I remember well those early days when there were only about 15 of us who met
primarily to swap information and learn how to do something we were having
trouble with, from another member of the group. I remember the
struggle to learn "Basic" so we could write programs to do what we
wanted our computers to do because software was almost non-existent.
I remember installing a solenoid activated kit that would punch the various keys
in an IBM mechanical typewriter and was the first available computer printer.
Then came the cast iron "Centronics" printer. I also
remember going to a Radio Shack computer forum in Cherry Hill and showing them a
12 foot paper printout of a program I was working on to keep track of an
investment portfolio, because I was having trouble getting one section of the
program to work. The Radio Shack guys were so impressed with such a unique
program they asked if they could list it in their sparse software booklet.
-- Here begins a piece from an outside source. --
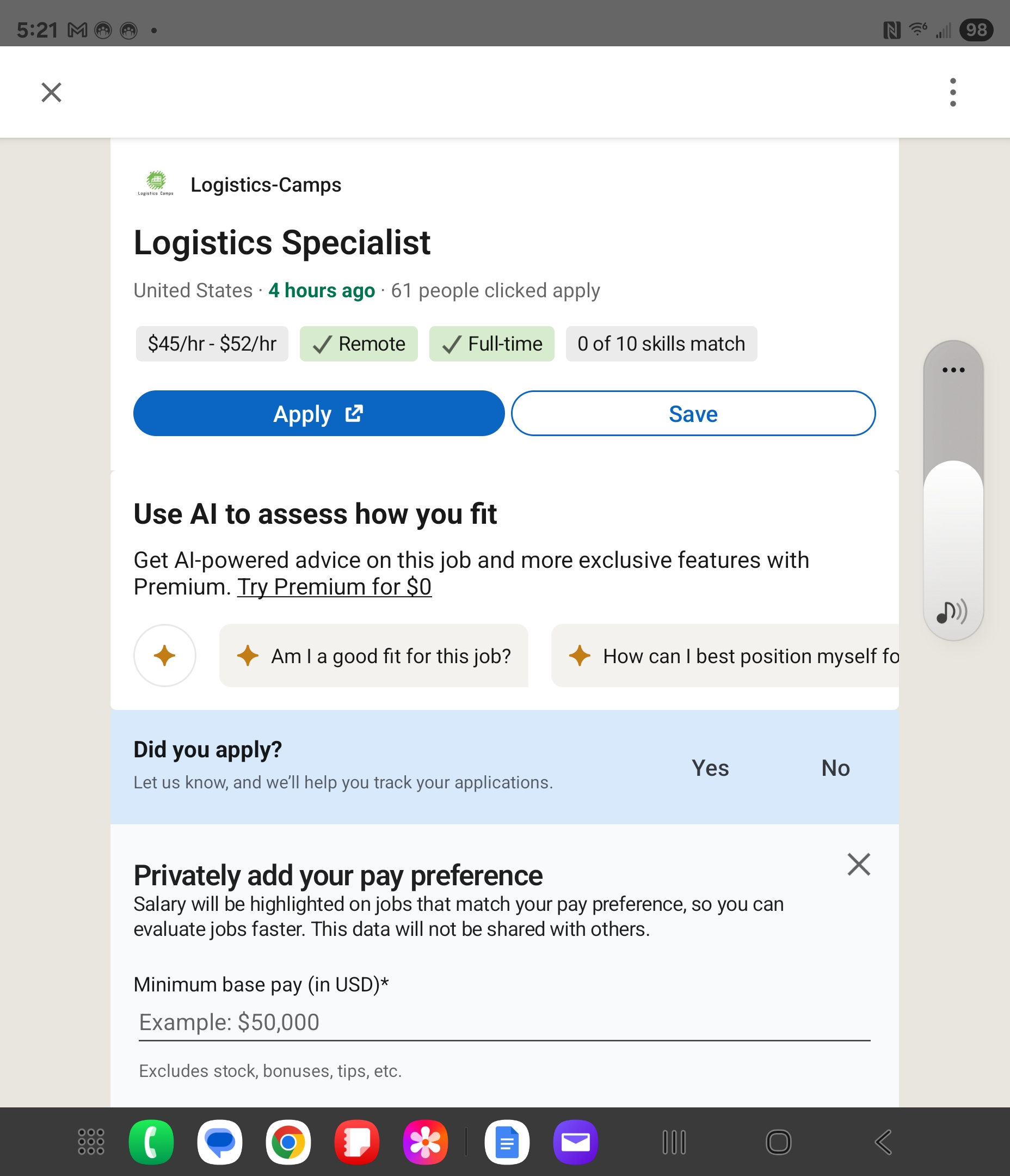Select 'Am I a good fit for this job?'

[x=374, y=656]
I also remember one of the guys at Bug-80 (whose name I have forgotten) who came
to the meetings carrying a
suitcase full of cassettes with programs he had collected. After the
meeting he would let us to copy any that we wanted -- providing the little
"bug" on our recording machines kept blinking to tell us the data was
being copied. I also remember our president (if we did
actually take the time to elect one), who I believe was a piano teacher in real
life, but was quite knowledgeable and pretty much way ahead of the rest of us in
knowing the inside of computers. He ran the "Random Access"
sessions in the small room we were permitted to use next to one of the science
labs at Brookdale. I also remember, as the group grew, some of the
member bringing their kids to meetings and being amazed that when one of the
older members would ask about a problem he was having, a twelve year old would
raise his hand and say, "I think I can tell you how to do that!"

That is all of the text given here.